I read about the drug preference on your ideal guy list and.......
it gave me cause for concern!:no 
Should I be?
But thanks for your input here...it's much appreciated.:yes


----------



## humourless (Sep 27, 2011)

determination said:


> Astrophotography, *religion, taoism, buddhism, *read, psychedelics


I like those..(the bold ones)...and they have helped in the past to a degree.


----------



## komorikun (Jan 11, 2009)

humourless said:


> I read about the drug preference on your ideal guy list and.......
> it gave me cause for concern!:no
> Should I be?
> But thanks for your input here...it's much appreciated.:yes


It's a cheap and fast way to enter another spiritual dimension. Meditation and religion can do the same but they take longer. MDMA gives you greater empathy for others, that's why it would be cool to take it as a couple. And both MDMA and LSD make music sound soooo much better.


----------



## leonardess (Jun 30, 2009)

this may be somewhat mundane compared to what's been suggested so far, but right now I am manic about designing and marketing my jewelry. so far, it's *****in if I say so myself. the other night, I applied fire to metal and created many colored shapes (aaaaaah!). soon, I shall solder (oooooh!). how hot is that? 
I'm going to market what I make.
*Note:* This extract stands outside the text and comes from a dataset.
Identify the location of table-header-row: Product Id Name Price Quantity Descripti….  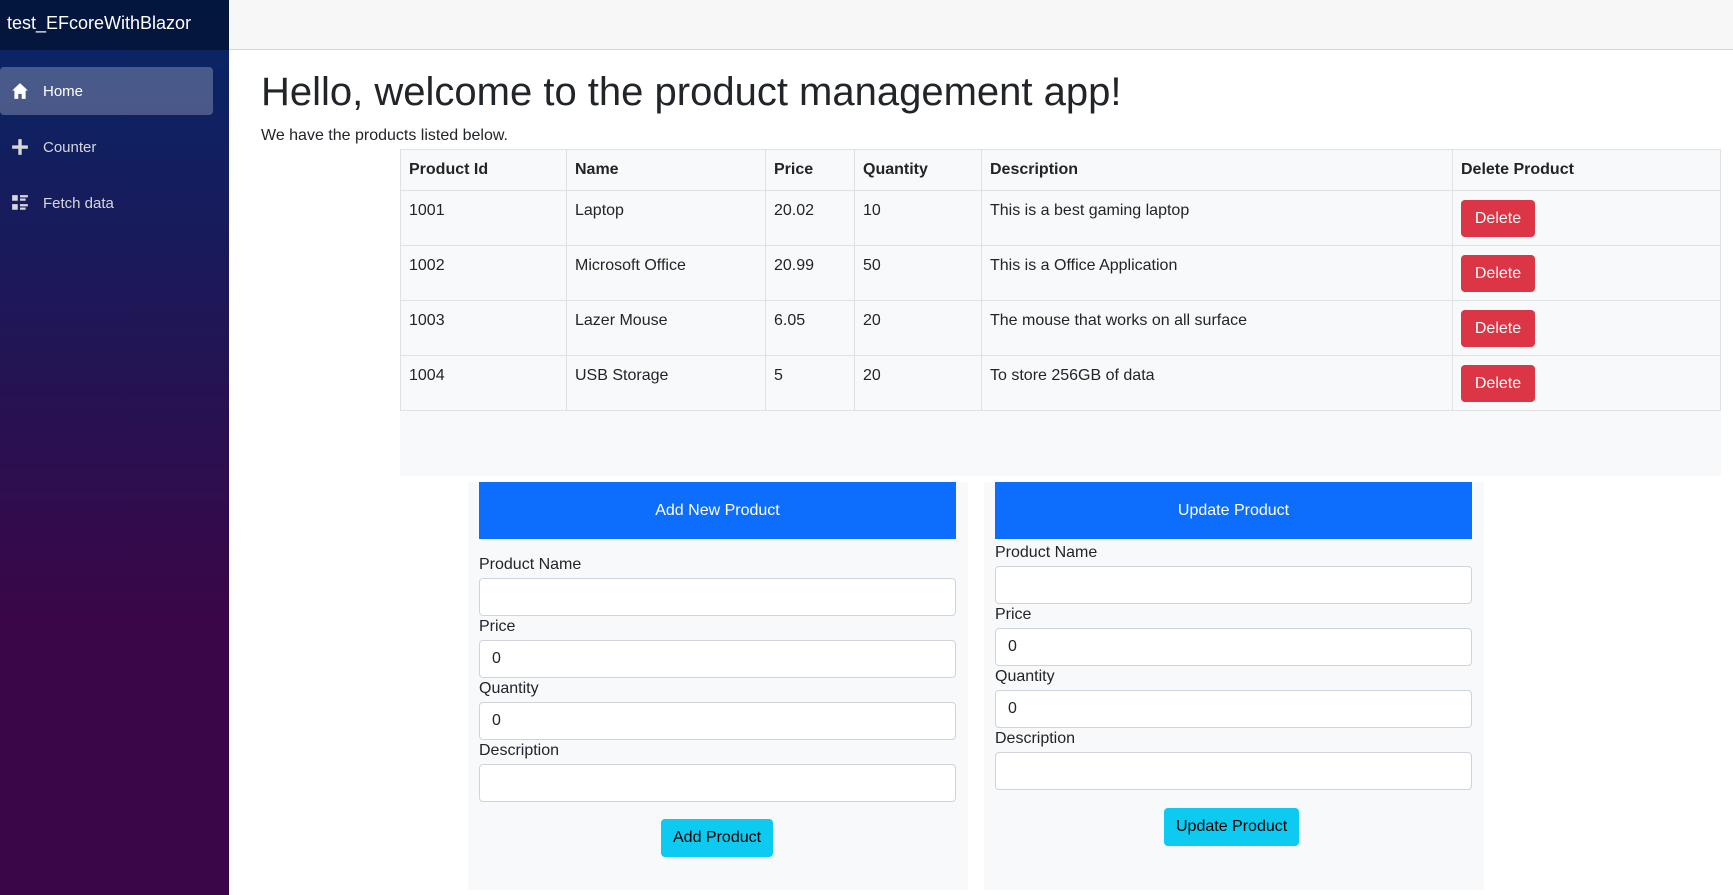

I already have a few orders. I plan to take my stuff around to the many shore line boutique-y type places. I also have another idea for a little side business, given to me by my uncle in NoCal. It's working for him, so off I go. 
That's my 2012. I have a little student debt to pay off - I see it as a challenge. In seven months my credit will be in good standing again and then I want to get a fixer upper and see what I can do with that. 

I like a LOT of the new music out there now, which surprises me no end. Mumford and Sons (banjo and cello, who'da thunk?) and Adele being just two. I work out to those on my mini stepper and with me weights. at least it's something. 

when you feel like this, I suggest you look around, see what trips your trigger, and shout "Man Alive!!!"


----------



## offbyone (May 5, 2010)

Aww, my time spent on SAS would be of considerably less worth without seeing you around. I definitely understand the impulse to not spend too much time here, though. Maybe restrict yourself to an hour a day or something?


----------



## Double Indemnity (Aug 15, 2011)

I find that traveling usually rejuvenates my soul but it can be a struggle to find the time and money to do that. Maybe try a new restaurant or go to an art museum (I'm doing both of those things tomorrow). Reading a good book or seeing a powerful film can also make me feel alive. I understand the hunger for that.


----------



## melissa75 (Feb 16, 2010)

Oh I hear ya!! I just want something to be passionate about. Whether it's a man, a hobby, a new career, all of the above, I don't care. I'm in serious need of a change of pace. So, I'm right there with you :yes.

I'm with double indemnity, though...traveling can be quite rejuvenating, especially out of the country.


----------



## humourless (Sep 27, 2011)

leonardess said:


> this may be somewhat mundane compared to what's been suggested so far, but right now I am manic about designing and marketing my jewelry. so far, it's *****in if I say so myself. the other night, I applied fire to metal and created many colored shapes (aaaaaah!). soon, I shall solder (oooooh!). how hot is that?
> I'm going to market what I make. I already have a few orders. I plan to take my stuff around to the many shore line boutique-y type places. I also have another idea for a little side business, given to me by my uncle in NoCal. It's working for him, so off I go.
> That's my 2012. I have a little student debt to pay off - I see it as a challenge. In seven months my credit will be in good standing again and then I want to get a fixer upper and see what I can do with that.
> 
> ...


So do I. Rihanna, Taiyo Cruz, (Mumford sons are cool, ) I like Adele but everyone seems to be imitating her now. Some good Aussie talent too. I'm buying a new guitar soon and getting back into playing. I might get back into classical too...get a few lessons...In my twenties I could play guitar/piano and 2 hours felt like 2 minutes. My friend used to say (who also played guitar) that his guitar helped him forget about needing a girlfriend at all.

Travel is definitely on the agenda for 2012.

"trips my trigger"..that sounds sexual to me...


----------



## humourless (Sep 27, 2011)

humourless said:


> My goal then is to not post here from tomorrow for the next few days.
> Two days off per week. At least it's a start.


Good effort Humourless,:clap even if you didn't quite reach that goal.Over the 2 days about 2 hours lurking and about 2 or 3 posts. Next week I want to see an improvement on that. Ultimately, no lurking and no posts if possible.:yes


----------